You should refer to the “Part II—Other Information” section of our report on Form 10-Q for the quarter ended March 31, 2006 under the subheading “Item IA. Risk Factors” for a detailed discussion of some of the factors that may cause our actual results to differ materially from our forward-looking statements. We qualify all our forward-looking statements by these cautionary statements. There may also be other material factors that may materially affect our forward-looking statements and our future results. As a result of the foregoing, readers should not place undue reliance on our forward-looking statements. We do not undertake any obligation and do not intend to update any forward-looking statement.

ITEM 7.01. REGULATION FD DISCLOSURE

On June 15, 2006, Dr. Stuart Apfel, registrant’s Senior Director of Drug Development and an Associate Professor of Neurology at the Albert Einstein College of Medicine, will present at the 2006 Keystone Symposium on Development of Analgesic Drugs. The presentation is scheduled to begin at 8 a.m. MDT (10:00 a.m. EDT) at the Keystone Resort in Keystone, Colorado. During such presentation, Dr. Apfel will discuss the scientific findings and conclusions from DOV’s first Phase III trial of bicifadine in patients with chronic low back pain (study 020). The high-level results of study 020 were announced on April 24, 2006 and a more detailed assessment of the data obtained from study 020 was announced on May 22, 2006.

During his presentation, Dr. Apfel will use as visual aids the slides attached as Exhibit 99.1. The slides attached as Exhibit 99.1 have also been posted on registrant’s web site www.dovpharm.com.

The information included or incorporated by reference in this Item 7.01 of this Current Report on Form 8-K is furnished pursuant to Item 7.01 and shall not be deemed to be “filed” for the purposes of Section 18 of the Securities Exchange Act of 1934, as amended, or otherwise subject to the liabilities of that Section, nor shall it be deemed incorporated by reference in any filing(s) of the registrant under the Securities Act of 1933, as amended.  Furthermore, the furnishing of the information included or incorporated by reference in this Item 7.01 of this Report is not intended to constitute a determination by the registrant that the information is material or that the dissemination of the information is required by Regulation FD.

ITEM 9.01. EXHIBITS.

(d)  Exhibits.

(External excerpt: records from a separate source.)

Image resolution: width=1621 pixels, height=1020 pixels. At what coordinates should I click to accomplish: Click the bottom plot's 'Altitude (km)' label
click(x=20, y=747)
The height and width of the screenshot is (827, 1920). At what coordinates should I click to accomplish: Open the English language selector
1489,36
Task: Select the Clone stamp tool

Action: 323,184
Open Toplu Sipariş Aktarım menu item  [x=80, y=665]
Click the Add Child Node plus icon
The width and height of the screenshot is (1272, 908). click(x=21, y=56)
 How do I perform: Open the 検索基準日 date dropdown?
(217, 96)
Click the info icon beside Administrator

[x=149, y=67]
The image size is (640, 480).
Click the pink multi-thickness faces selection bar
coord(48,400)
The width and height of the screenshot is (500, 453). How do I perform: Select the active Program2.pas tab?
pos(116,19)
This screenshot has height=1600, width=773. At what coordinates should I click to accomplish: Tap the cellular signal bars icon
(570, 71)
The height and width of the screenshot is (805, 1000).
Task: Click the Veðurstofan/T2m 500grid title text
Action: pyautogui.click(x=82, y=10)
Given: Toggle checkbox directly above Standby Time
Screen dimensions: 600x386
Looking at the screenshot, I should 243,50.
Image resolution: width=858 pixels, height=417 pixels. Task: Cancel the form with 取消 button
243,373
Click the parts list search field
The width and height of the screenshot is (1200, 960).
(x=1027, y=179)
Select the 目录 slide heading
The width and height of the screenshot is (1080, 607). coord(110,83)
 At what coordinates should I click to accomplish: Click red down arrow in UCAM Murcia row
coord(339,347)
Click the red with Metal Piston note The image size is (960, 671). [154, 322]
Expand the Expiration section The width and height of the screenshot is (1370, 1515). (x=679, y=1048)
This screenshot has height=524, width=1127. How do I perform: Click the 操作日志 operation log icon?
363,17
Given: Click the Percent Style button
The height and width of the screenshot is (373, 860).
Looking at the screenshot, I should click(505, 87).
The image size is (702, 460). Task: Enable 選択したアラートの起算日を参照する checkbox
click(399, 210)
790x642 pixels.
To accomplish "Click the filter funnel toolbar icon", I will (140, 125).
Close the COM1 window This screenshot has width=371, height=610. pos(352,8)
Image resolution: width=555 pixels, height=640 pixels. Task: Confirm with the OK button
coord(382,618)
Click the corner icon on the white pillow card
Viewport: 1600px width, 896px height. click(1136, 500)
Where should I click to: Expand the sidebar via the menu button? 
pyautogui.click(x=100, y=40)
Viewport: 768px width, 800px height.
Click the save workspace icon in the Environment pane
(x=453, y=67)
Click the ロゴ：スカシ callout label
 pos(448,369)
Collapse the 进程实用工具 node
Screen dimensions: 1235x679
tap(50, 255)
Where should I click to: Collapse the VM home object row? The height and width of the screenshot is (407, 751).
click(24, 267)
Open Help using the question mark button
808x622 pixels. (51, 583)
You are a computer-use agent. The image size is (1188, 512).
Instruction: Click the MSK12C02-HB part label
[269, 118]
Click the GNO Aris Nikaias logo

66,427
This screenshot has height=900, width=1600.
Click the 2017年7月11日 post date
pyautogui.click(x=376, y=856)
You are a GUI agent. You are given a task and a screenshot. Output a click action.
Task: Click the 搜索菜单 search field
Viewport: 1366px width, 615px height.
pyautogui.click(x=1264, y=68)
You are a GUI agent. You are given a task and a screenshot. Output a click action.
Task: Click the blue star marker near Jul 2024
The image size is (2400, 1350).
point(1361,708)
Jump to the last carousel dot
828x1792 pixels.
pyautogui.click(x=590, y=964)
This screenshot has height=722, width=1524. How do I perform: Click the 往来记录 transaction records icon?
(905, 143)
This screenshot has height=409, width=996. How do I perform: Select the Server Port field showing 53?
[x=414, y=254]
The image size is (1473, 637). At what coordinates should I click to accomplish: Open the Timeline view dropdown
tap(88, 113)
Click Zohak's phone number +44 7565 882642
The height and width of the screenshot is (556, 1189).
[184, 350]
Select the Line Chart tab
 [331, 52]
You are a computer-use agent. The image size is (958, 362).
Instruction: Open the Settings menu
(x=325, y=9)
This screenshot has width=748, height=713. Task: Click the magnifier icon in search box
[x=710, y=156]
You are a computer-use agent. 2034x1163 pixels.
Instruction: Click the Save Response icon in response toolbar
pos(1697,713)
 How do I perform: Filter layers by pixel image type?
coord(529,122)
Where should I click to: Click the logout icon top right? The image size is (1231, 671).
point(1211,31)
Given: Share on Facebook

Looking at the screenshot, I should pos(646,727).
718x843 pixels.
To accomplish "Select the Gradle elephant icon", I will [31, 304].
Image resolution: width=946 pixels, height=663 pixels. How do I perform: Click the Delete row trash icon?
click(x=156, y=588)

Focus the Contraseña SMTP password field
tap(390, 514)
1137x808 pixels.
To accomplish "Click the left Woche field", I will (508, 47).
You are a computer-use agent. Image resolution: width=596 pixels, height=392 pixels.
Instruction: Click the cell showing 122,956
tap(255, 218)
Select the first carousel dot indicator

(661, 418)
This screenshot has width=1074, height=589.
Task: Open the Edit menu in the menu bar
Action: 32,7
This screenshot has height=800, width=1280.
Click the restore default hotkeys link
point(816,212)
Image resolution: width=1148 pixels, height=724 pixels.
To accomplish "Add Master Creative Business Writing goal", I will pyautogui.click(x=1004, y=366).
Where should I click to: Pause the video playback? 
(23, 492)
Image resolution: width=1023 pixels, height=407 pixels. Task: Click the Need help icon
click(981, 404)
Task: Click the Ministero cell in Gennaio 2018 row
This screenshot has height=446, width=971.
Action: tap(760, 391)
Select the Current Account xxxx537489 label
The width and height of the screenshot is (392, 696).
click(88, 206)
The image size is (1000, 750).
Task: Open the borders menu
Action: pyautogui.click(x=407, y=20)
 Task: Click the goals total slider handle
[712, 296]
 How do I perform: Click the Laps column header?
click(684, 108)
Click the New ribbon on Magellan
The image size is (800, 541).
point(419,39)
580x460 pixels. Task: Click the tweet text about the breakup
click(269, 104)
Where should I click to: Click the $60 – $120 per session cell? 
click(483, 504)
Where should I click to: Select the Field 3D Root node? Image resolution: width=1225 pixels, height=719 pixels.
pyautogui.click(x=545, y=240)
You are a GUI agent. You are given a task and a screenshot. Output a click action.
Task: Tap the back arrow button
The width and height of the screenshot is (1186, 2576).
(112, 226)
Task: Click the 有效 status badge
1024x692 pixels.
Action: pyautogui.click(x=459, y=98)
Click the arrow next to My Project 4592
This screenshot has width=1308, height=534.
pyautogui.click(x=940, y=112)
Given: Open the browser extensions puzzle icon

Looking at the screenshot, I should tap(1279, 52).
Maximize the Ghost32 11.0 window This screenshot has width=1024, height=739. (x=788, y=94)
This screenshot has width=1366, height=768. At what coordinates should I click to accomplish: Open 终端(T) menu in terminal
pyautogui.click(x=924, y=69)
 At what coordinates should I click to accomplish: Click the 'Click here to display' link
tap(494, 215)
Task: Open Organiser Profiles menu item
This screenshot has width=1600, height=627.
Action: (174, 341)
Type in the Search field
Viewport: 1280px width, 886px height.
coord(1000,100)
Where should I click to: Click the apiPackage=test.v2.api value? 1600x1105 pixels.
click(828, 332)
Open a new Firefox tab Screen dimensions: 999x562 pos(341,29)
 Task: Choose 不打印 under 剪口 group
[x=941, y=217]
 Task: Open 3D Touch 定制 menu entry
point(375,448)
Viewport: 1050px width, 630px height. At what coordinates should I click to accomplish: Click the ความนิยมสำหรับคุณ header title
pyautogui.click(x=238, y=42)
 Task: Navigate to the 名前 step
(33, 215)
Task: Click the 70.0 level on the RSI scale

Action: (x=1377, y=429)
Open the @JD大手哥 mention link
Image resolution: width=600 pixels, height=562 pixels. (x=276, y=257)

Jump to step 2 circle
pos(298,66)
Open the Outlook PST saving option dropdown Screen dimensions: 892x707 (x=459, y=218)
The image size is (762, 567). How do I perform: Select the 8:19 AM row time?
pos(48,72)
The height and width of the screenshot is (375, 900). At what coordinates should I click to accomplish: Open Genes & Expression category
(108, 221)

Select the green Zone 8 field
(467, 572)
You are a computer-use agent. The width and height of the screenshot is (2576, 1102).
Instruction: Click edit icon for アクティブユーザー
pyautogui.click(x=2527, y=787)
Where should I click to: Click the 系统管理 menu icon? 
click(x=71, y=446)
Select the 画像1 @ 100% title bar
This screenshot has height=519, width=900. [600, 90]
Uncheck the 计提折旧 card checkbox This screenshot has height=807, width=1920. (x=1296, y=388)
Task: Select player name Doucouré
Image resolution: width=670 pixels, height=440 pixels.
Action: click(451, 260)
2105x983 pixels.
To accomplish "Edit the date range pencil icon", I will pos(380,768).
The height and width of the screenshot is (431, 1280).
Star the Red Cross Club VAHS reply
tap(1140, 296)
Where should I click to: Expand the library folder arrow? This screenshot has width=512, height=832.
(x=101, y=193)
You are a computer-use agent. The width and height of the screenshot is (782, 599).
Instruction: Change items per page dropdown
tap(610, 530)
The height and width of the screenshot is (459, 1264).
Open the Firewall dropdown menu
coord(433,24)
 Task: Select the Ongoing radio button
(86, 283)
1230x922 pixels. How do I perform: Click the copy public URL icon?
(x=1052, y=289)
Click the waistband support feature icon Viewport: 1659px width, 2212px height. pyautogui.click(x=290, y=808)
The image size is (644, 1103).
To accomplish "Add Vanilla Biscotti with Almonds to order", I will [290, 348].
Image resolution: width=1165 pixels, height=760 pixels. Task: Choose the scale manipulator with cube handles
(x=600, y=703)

The following exhibits are filed with this Current Report on Form 8-K.

Exhibit No.	Title
99.1	Slide presentation of DOV Pharmaceutical, Inc. (*)

(*) The information included in this exhibit to this Current Report on Form 8-K is furnished pursuant to Item 7.01 and shall not be deemed to be “filed” for the purposes of Section 18 of the Securities Exchange Act of 1934, as amended, or otherwise subject to the liabilities of that Section, nor shall it be deemed incorporated by reference in any filing(s) of the registrant under the Securities Act of 1933, as amended.  Furthermore, the furnishing of the information included in this exhibit to this Report is not intended to constitute a determination by the registrant that the information is material or that the dissemination of the information is required by Regulation FD.

SIGNATURES

Pursuant to the requirements of the Securities Exchange Act of 1934, registrant has duly caused this report to be signed on its behalf by the undersigned thereunto duly authorized.

	DOV Pharmaceutical, Inc.
Date: June 15, 2006	By:	/s/ Leslie Hudson
		Leslie Hudson
		President and CEO

EXHIBIT INDEX

Exhibit No.	Title
99.1	Slide presentation of DOV Pharmaceutical, Inc. (*)

(*) The information included in this exhibit to this Current Report on Form 8-K is furnished pursuant to Item 7.01 and shall not be deemed to be “filed” for the purposes of Section 18 of the Securities Exchange Act of 1934, as amended, or otherwise subject to the liabilities of that Section, nor shall it be deemed incorporated by reference in any filing(s) of the registrant under the Securities Act of 1933, as amended.  Furthermore, the furnishing of the information included in this exhibit to this Report is not intended to constitute a determination by the registrant that the information is material or that the dissemination of the information is required by Regulation FD.